=== Excerpted data ===

—————

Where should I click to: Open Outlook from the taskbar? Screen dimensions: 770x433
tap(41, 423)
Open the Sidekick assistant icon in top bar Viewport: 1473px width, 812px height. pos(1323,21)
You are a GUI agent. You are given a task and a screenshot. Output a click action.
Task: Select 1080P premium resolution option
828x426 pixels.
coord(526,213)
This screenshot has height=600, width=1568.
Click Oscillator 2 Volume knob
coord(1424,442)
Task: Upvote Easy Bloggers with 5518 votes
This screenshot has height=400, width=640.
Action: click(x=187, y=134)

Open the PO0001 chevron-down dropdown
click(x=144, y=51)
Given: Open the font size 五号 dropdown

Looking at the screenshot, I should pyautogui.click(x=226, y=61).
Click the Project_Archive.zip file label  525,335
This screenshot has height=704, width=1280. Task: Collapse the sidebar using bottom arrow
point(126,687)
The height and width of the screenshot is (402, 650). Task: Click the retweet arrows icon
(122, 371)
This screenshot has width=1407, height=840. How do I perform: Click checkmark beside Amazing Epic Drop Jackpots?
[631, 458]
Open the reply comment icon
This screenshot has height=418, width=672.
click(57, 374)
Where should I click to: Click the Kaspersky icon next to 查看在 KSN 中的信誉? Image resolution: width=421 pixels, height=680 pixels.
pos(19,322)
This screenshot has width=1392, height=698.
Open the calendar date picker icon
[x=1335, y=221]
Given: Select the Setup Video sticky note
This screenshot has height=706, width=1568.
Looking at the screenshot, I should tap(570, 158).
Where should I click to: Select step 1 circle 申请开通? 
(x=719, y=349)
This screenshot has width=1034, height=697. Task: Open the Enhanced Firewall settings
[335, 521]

—————

=== Task to carry out ===
Repeat the data above. Change nothing.

=== Solution ===
Where should I click to: Open Outlook from the taskbar? Screen dimensions: 770x433
tap(41, 423)
Open the Sidekick assistant icon in top bar Viewport: 1473px width, 812px height. pos(1323,21)
You are a GUI agent. You are given a task and a screenshot. Output a click action.
Task: Select 1080P premium resolution option
828x426 pixels.
coord(526,213)
This screenshot has height=600, width=1568.
Click Oscillator 2 Volume knob
coord(1424,442)
Task: Upvote Easy Bloggers with 5518 votes
This screenshot has height=400, width=640.
Action: click(x=187, y=134)

Open the PO0001 chevron-down dropdown
click(x=144, y=51)
Given: Open the font size 五号 dropdown

Looking at the screenshot, I should pyautogui.click(x=226, y=61).
Click the Project_Archive.zip file label  525,335
This screenshot has height=704, width=1280. Task: Collapse the sidebar using bottom arrow
point(126,687)
The height and width of the screenshot is (402, 650). Task: Click the retweet arrows icon
(122, 371)
This screenshot has width=1407, height=840. How do I perform: Click checkmark beside Amazing Epic Drop Jackpots?
[631, 458]
Open the reply comment icon
This screenshot has height=418, width=672.
click(57, 374)
Where should I click to: Click the Kaspersky icon next to 查看在 KSN 中的信誉? Image resolution: width=421 pixels, height=680 pixels.
pos(19,322)
This screenshot has width=1392, height=698.
Open the calendar date picker icon
[x=1335, y=221]
Given: Select the Setup Video sticky note
This screenshot has height=706, width=1568.
Looking at the screenshot, I should tap(570, 158).
Where should I click to: Select step 1 circle 申请开通? 
(x=719, y=349)
This screenshot has width=1034, height=697. Task: Open the Enhanced Firewall settings
[335, 521]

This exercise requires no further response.